The doctors who lead Operation Rainbow medical missions not only transform the lives of the children and families they work with, but also provide valuable training to the doctors and nurses of the hospitals in the host countries. The Operation Rainbow medical teams volunteer their personal time and money to change the lives of hundreds of patients in the span of a typical seven-day Mission. One of the most important parts of the Mission is to spend time to teach the local doctors and nurses at the hospital they are visiting so that they can provide the best care for their patients in the future.

The experience of going on a medical mission as a volunteer and seeing the results is completely eye opening. In the United States, most people if they are injured can simply drive to a hospital and receive immediate treatment. That is not the case in the countries where Operation Rainbow provides their medical missions. Access to healthcare is a luxury and extremely limited.
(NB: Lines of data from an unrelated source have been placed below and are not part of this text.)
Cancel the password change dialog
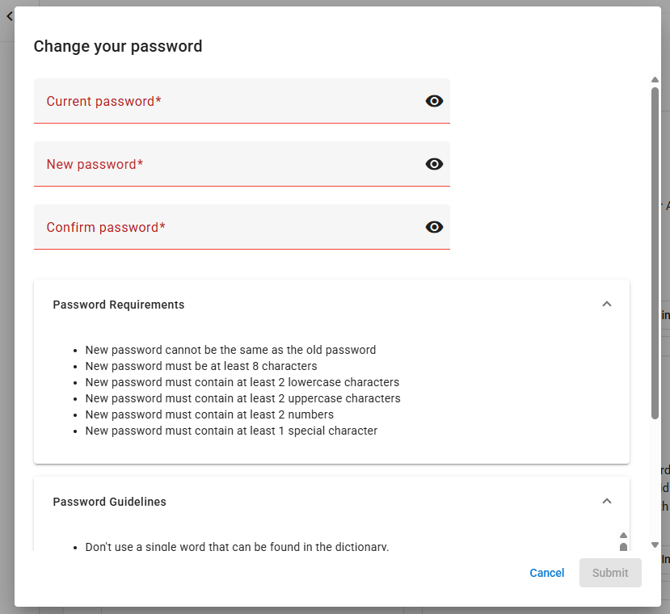670x614 pixels. click(547, 573)
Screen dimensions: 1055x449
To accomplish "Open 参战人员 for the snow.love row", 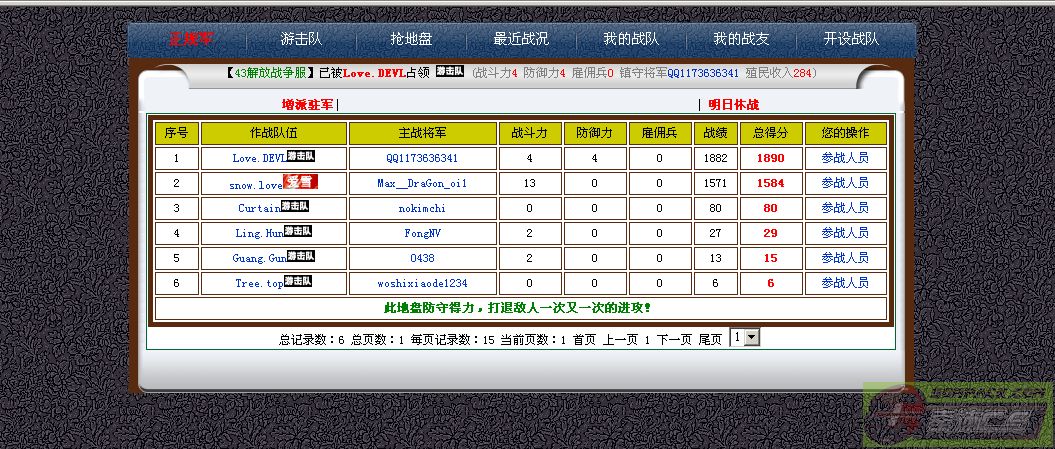I will click(x=845, y=183).
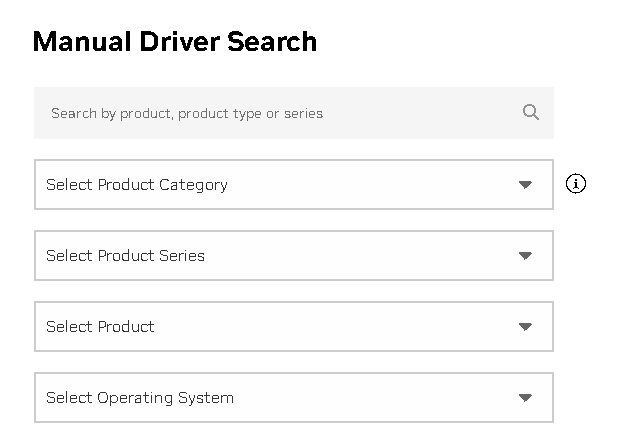Expand the Select Product Series dropdown
Screen dimensions: 627x428
pos(293,256)
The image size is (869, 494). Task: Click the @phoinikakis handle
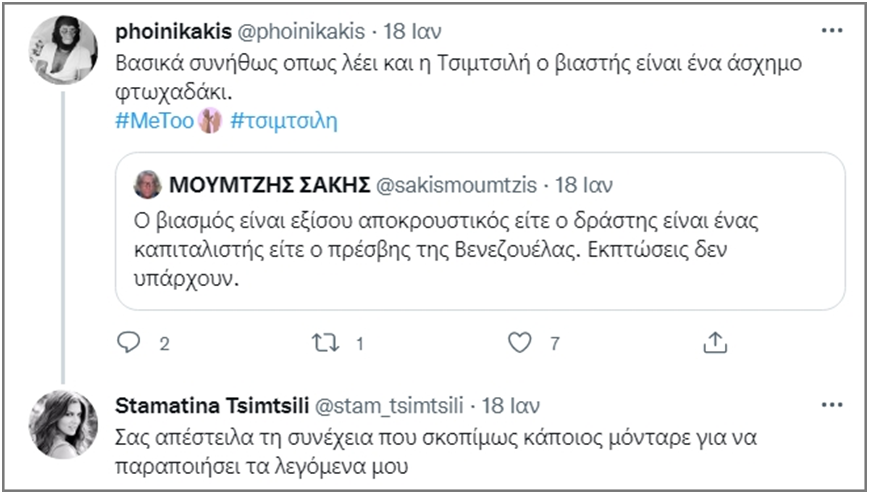point(292,31)
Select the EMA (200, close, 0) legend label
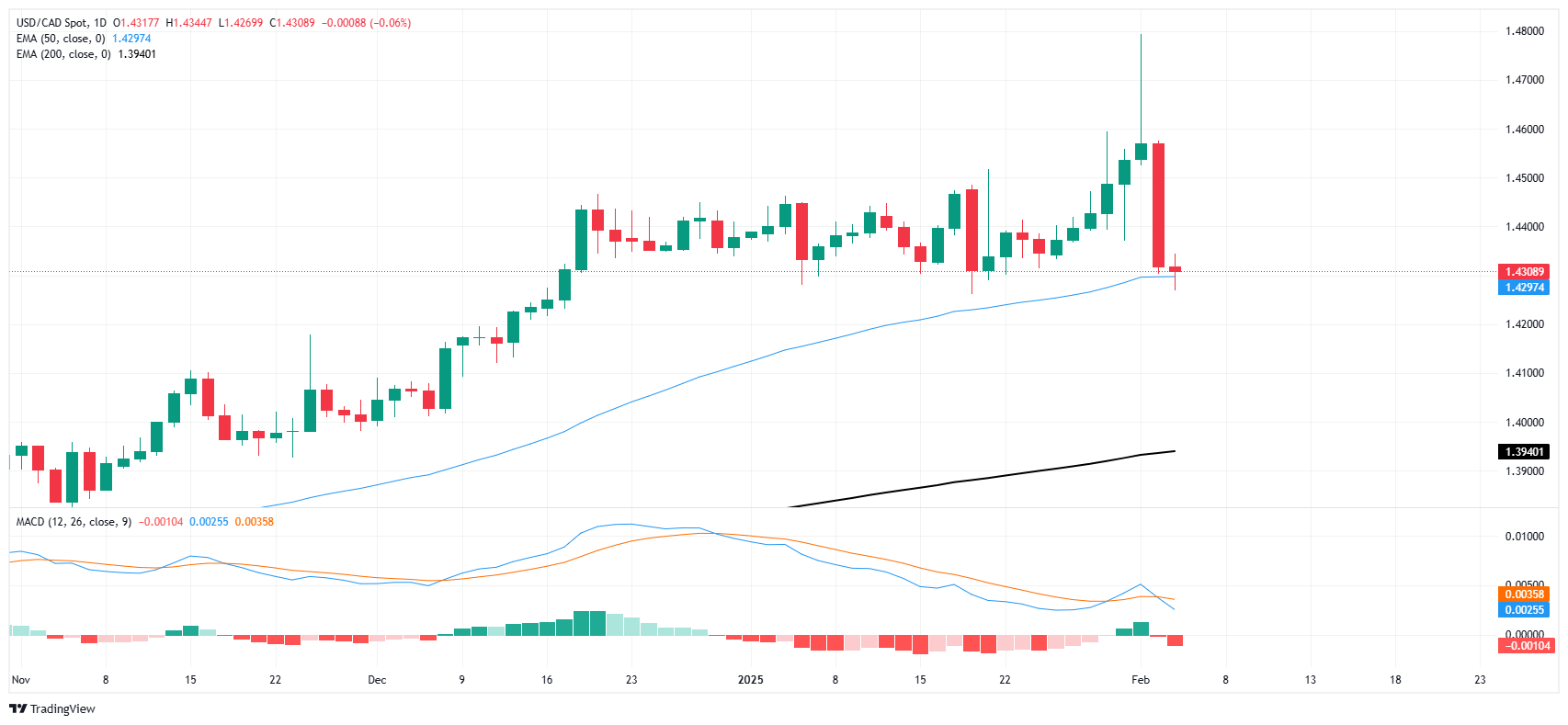Screen dimensions: 1568x725 point(63,54)
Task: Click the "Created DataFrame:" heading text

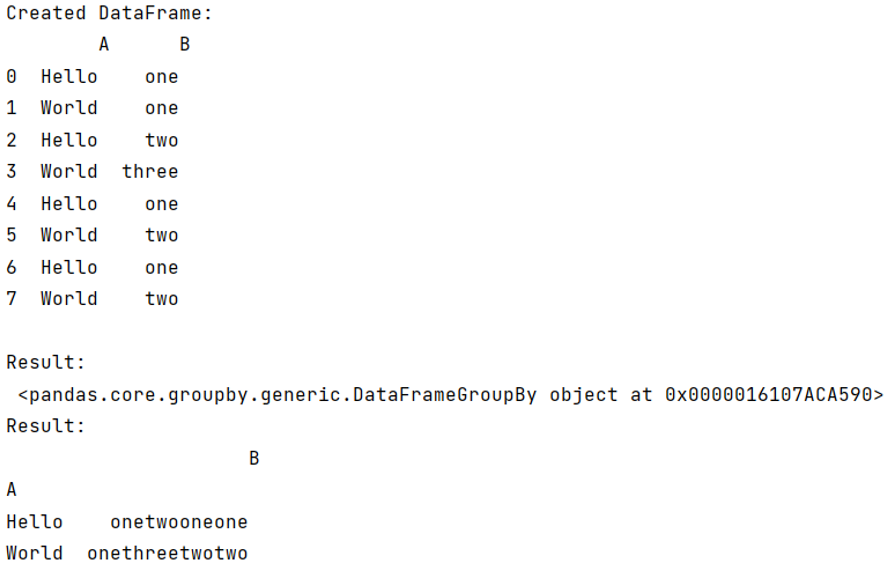Action: pos(109,14)
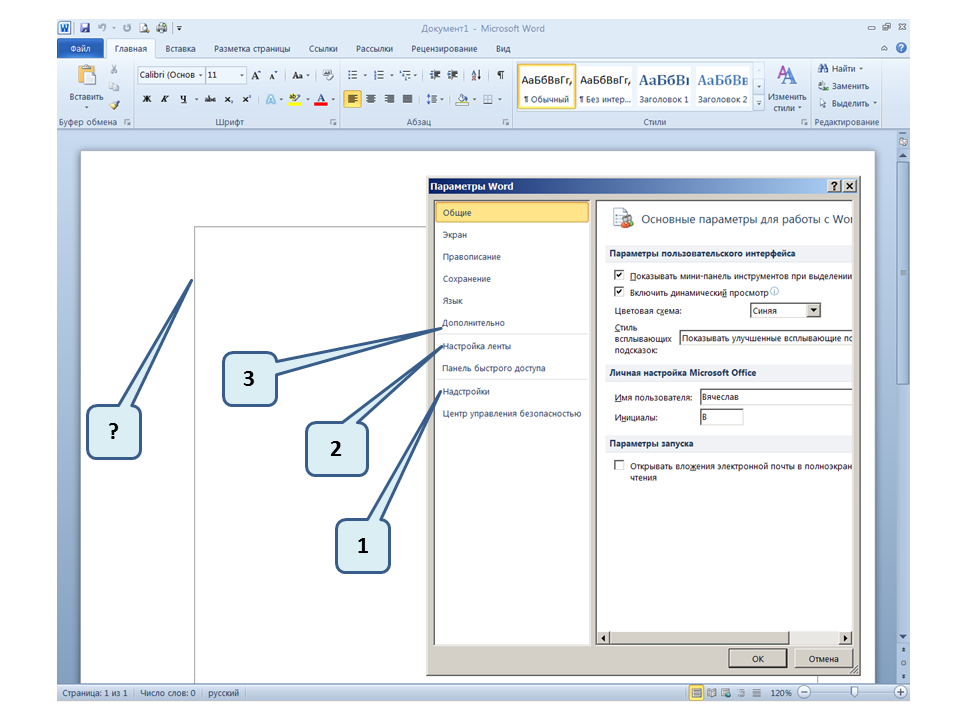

There are people coming from all over, lining the halls of the hospital in the hopes that their loved one can receive a life-changing surgery. Some have traveled days to get there, losing money from work and traveling expenses, and they carry their belongings and food in torn plastic bags.
As a volunteer I got to play with and comfort a young girl who had received treatment from Operation Rainbow over the years who would not otherwise have had the ability to walk. She laughed as we bounced the ball back and forth, cried when she was scared for the surgery, but laughed when she woke up again and wiggled her toes that peeked out from the pink cast.

Donating to a mission allows an elderly woman suffering from back or joint pain to receive a consultation, injection, and physical therapy so that she can continue to play and care for her grandchildren without constant pain. It gives the chance for a young man involved in a horrible motorcycle accident to undergo a surgery performed by one of the top hand surgeon in the United States so that he can continue to work to provide a living for his family. A baby born with clubfoot can receive surgery and physical therapy in hopes that he will be able to walk to school on his own and play futbol in the field with his friends. These medical missions allow many to continue to work to feed their families, go to school, play sports, and to just do normal everyday activities most of us take for granted.